EXAMPLES of dialog control using information states and Trindi are on the TRINDI site.

The CSLU toolkit.

"The CSLU Toolkit was created to provide the basic framework and tools for people to build, investigate and use interactive language systems. These systems incorporate leading-edge speech recognition, natural language understanding, speech synthesis and facial animation technologies. The toolkit provides a comprehensive, powerful and flexible environment for building interactive language systems that use these technologies, and for conducting research to improve them. "

Some experience of using this toolkit is reported by Michael McTear [1998] Modelling spoken dialogues with state transition diagrams: experiences with the CSLU toolkit. In Proceedings of the 5th International Conference on Spoken Language Processing (ICSLP-98), December 1998, Sydney, Australia, pages 1223-1226. [37k PDF]

Dialog Annotation

There is considerable interest in acquiring dialog and conversational data in a way that supports analysis.
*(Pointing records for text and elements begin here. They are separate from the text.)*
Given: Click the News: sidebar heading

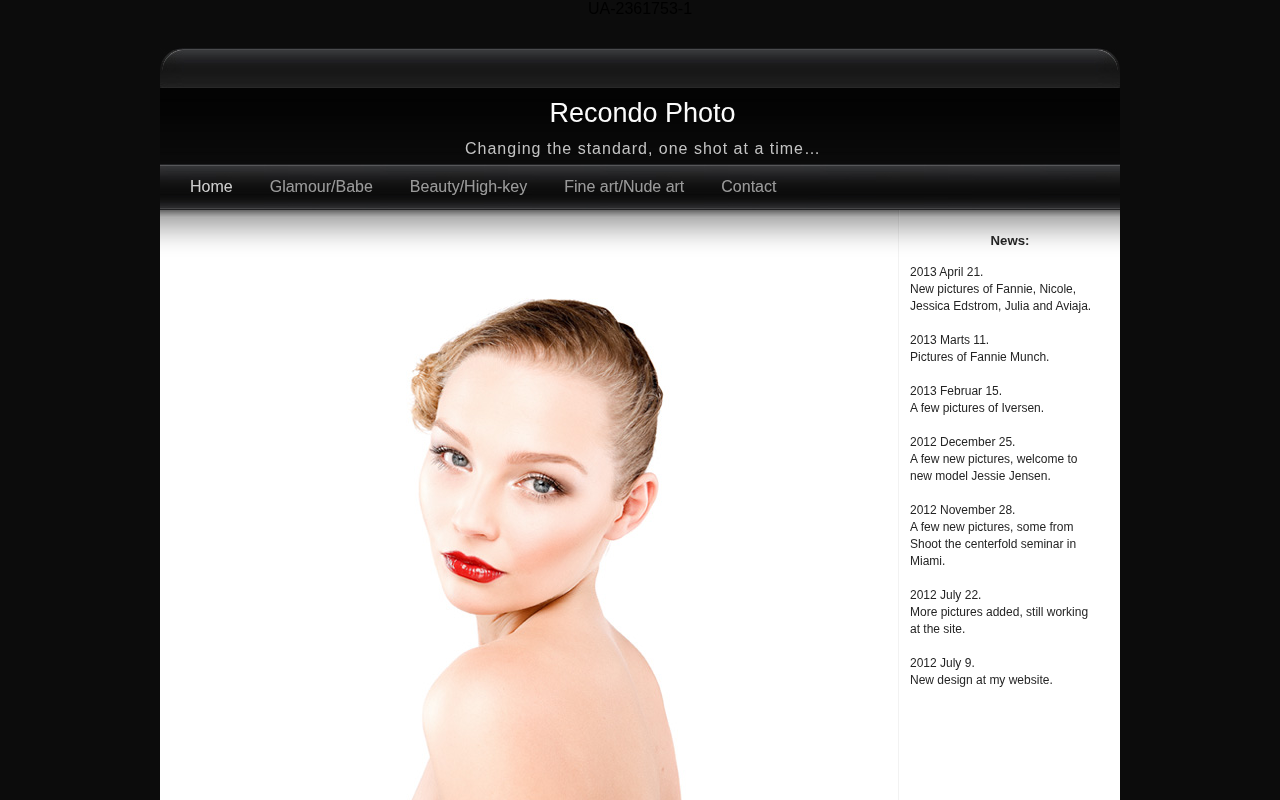Looking at the screenshot, I should click(x=1009, y=241).
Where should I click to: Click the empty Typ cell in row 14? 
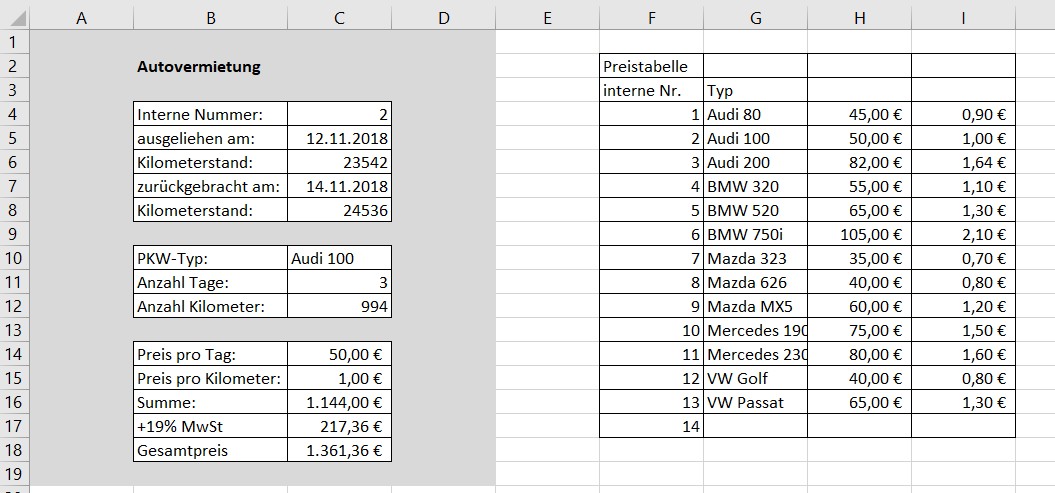tap(755, 426)
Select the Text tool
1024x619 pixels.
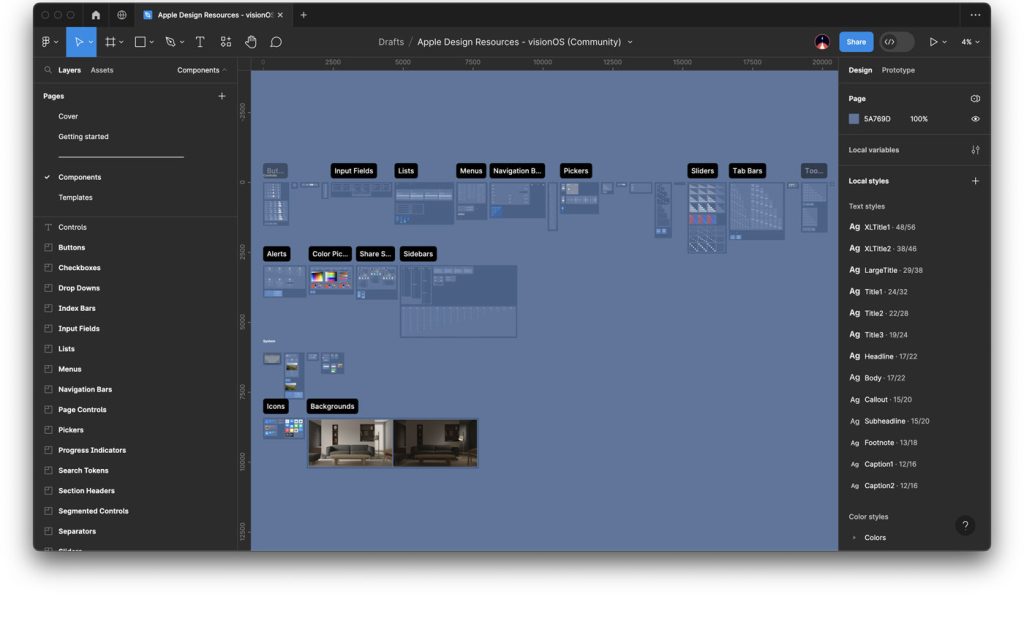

This is to serve as input to more accurate models of conversational and dialogic behavior. Here the notion of markup and annotation is an important consideration, since this allows larger quantities of data to be organized and interrogated with automatic methods.

Annotation is also of particular interest in that it forces explicit libraries of possible discourse moves to be made sufficiently explicit so that they can be discussed: this amounts to proposals for standard 'ontologies' of discourse moves.

One of the largest efforts to develop a workbench and tools for working with annotated conversational data was the MATE (Multilevel Annotation, Tools Engineering) project. This has now been continued in the ongoing NITE project, which is still in its early stages. NITE attempts to use the state of the art in XML, XSLT, Xpointer, etc. to lever off developing annotation standards in W3C efforts more generally. The design philosophy of NITE relies on someone being proficient in XML/XSLT, because annotation-specific interface details are specified as XML style sheets and transformations. This approach is becoming increasingly common, and NITE represents probably the most complex and most general effort in this direction so far.

An extensive list of annotation forms and tools for them is given here (not all of these have been checked to see if they still work). For present purposes, particularly within project I1, we are exploring the extent to which new, more or less 'ready-to-use', tools can be used for annotating our data while keeping up with developments in usability and reliabiliy of the NITE effort. Two tools are particularly in focus at present: MMAX (European Media Lab, Heidelberg) and ANVIL (Saarbrücken). Meanwhile data is being kept in increasingly richly structured XML form for future migration.

A further collection of links and addresses for deployed systems is given on Gregor Erbach's page for the ESSLLI01 workshop course "Languages for the Annotation and Specification of Dialogues" here. A general introductory course in dialogue systems was given at Macquarie University in 2002: overheads here.